[To do] Copy the rows from the line that has "The image size is (900, 431)." through the end of the rows, changing "right sidebar" to "right panel" and leaving everything else as it is. Leave out the pictures.

[Recorded data]

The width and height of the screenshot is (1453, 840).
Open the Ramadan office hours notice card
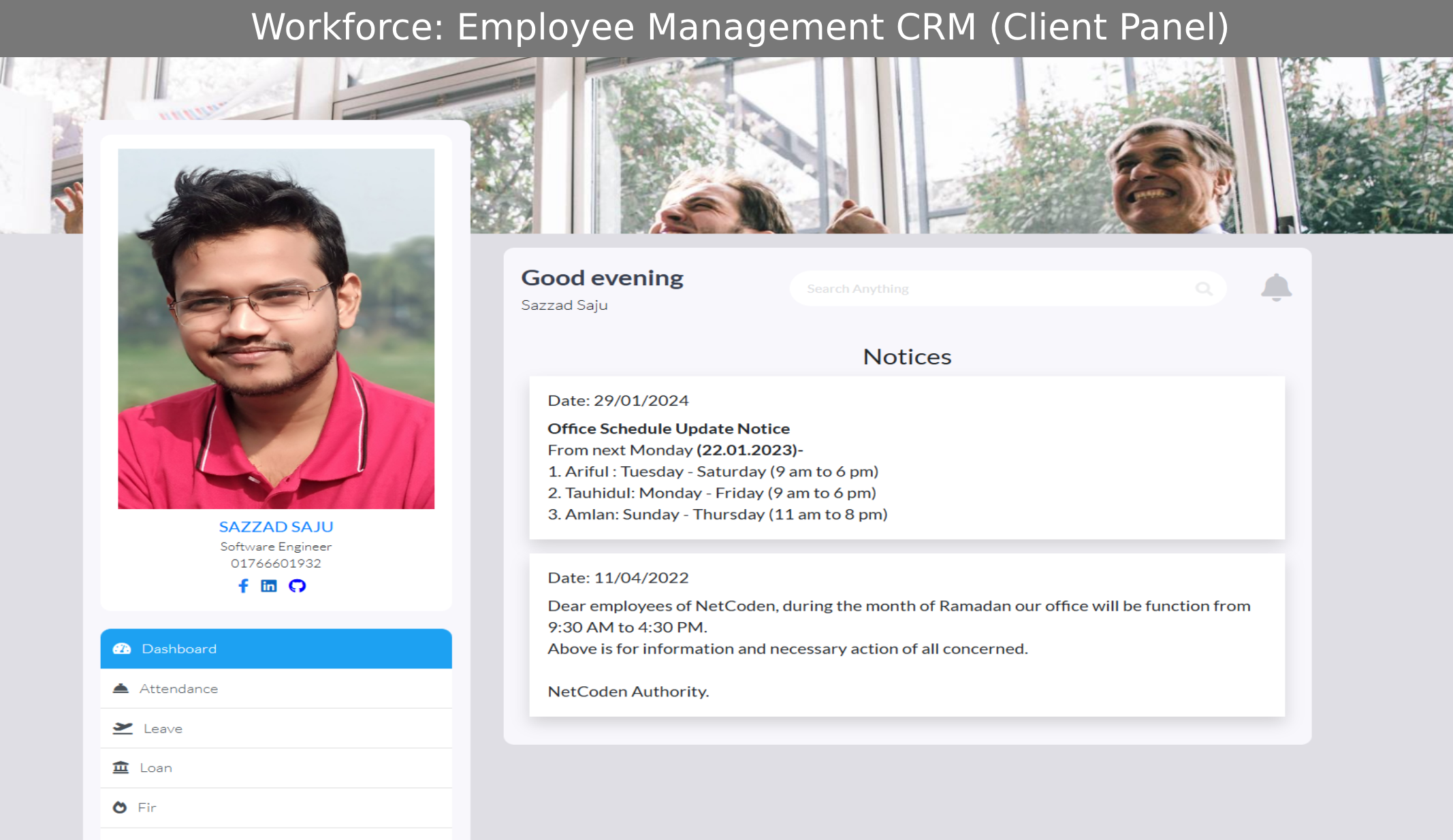[907, 634]
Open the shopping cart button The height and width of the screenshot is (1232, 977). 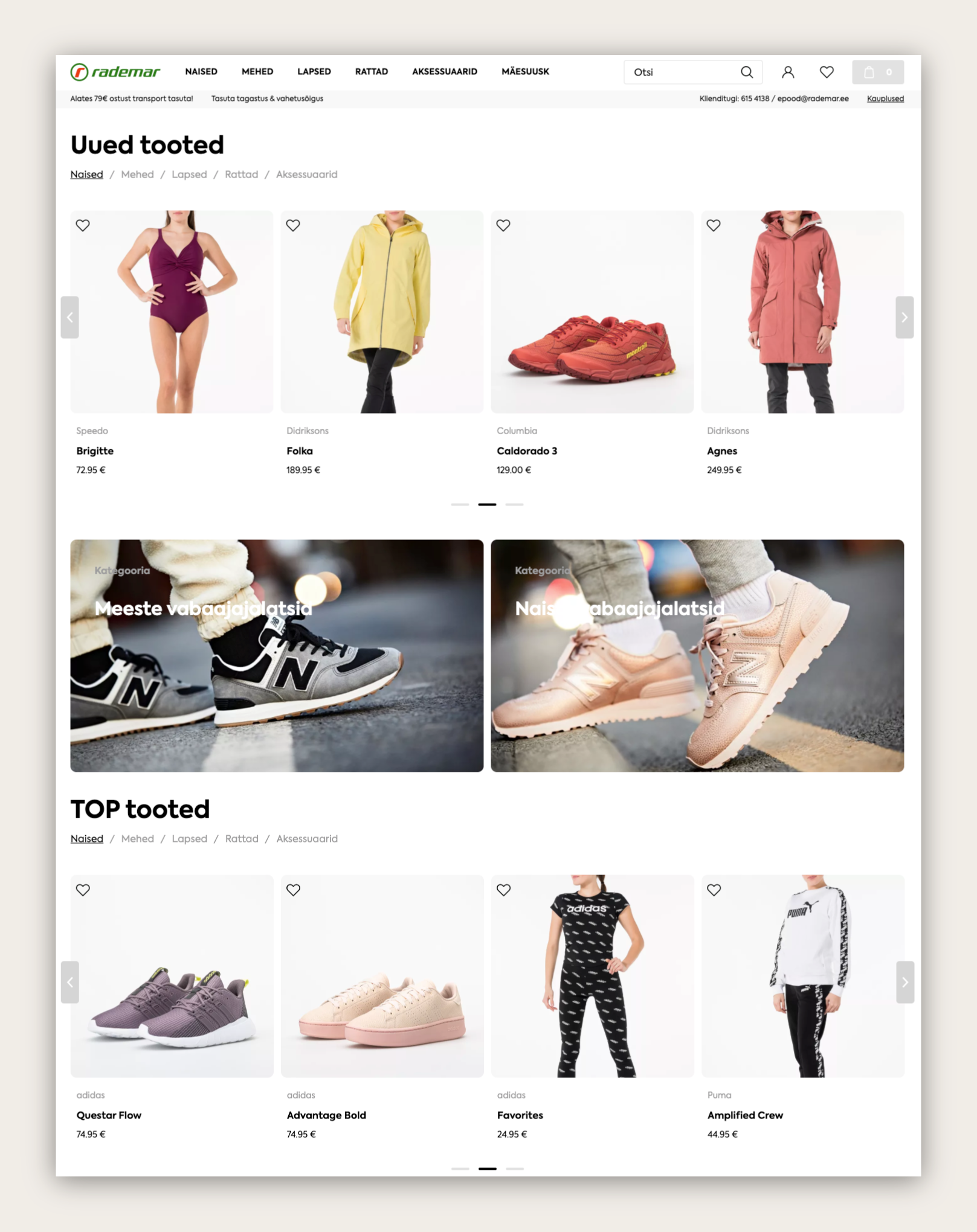(x=878, y=72)
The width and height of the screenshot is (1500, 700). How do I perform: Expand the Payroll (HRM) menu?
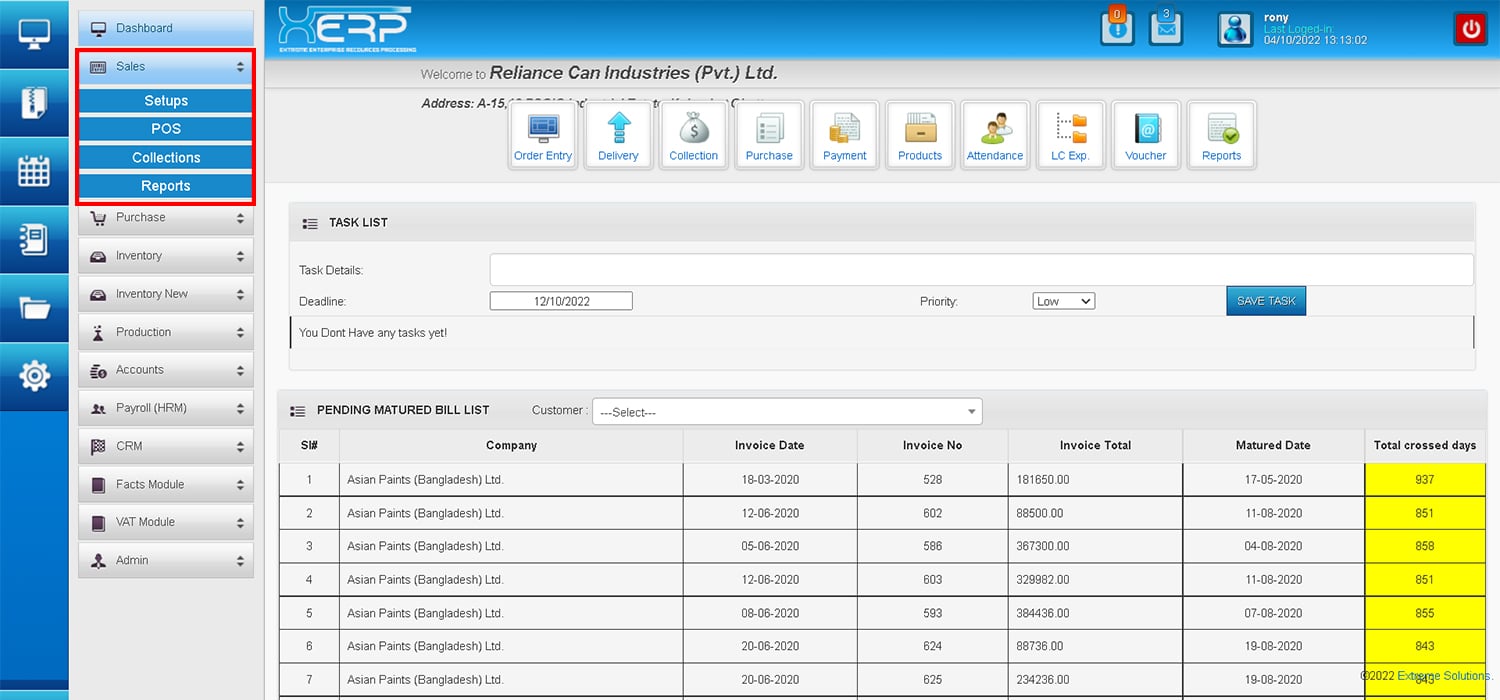[166, 408]
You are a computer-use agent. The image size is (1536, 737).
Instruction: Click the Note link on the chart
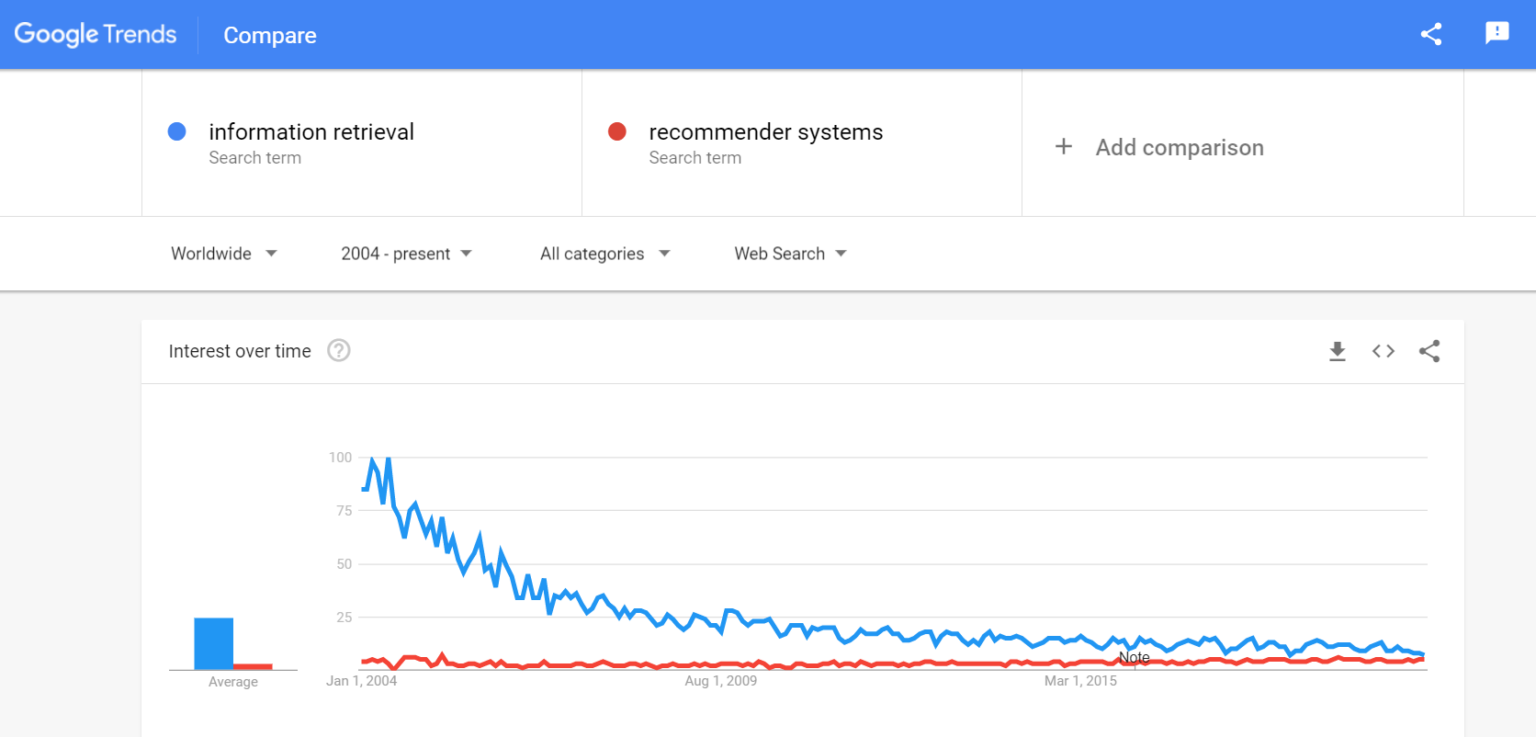1135,657
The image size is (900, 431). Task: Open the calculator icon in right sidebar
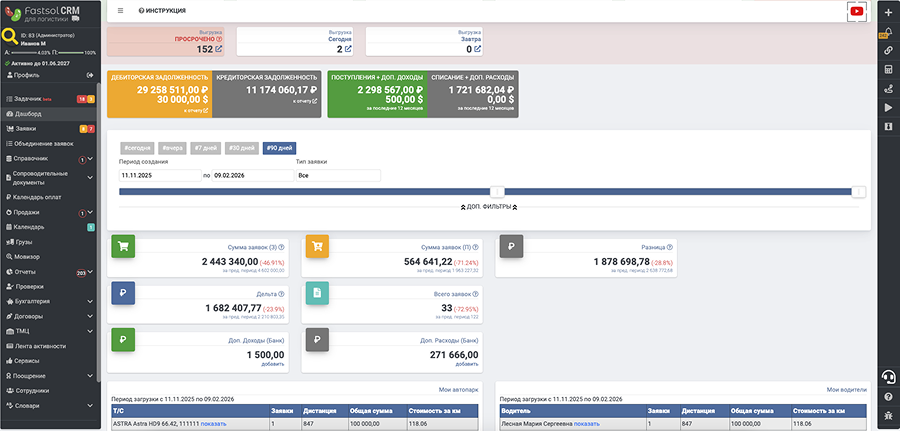tap(887, 69)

[Answer for this exercise]
The image size is (900, 431). Task: Open the calculator icon in right panel
tap(887, 69)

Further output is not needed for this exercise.